-- Opening Marker --
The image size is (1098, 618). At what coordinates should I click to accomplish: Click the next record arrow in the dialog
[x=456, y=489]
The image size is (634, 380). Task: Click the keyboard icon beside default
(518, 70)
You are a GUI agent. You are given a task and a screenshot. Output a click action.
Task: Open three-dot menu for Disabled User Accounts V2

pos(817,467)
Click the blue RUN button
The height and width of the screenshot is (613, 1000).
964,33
-- Closing Marker --
Starting with the line that contains "The image size is (634, 380).", output every line through the end of the listing above, unchanged.

## ANSWER TO THE EXERCISE
The image size is (634, 380). Task: Click the keyboard icon beside default
(518, 70)
You are a GUI agent. You are given a task and a screenshot. Output a click action.
Task: Open three-dot menu for Disabled User Accounts V2

pos(817,467)
Click the blue RUN button
The height and width of the screenshot is (613, 1000).
964,33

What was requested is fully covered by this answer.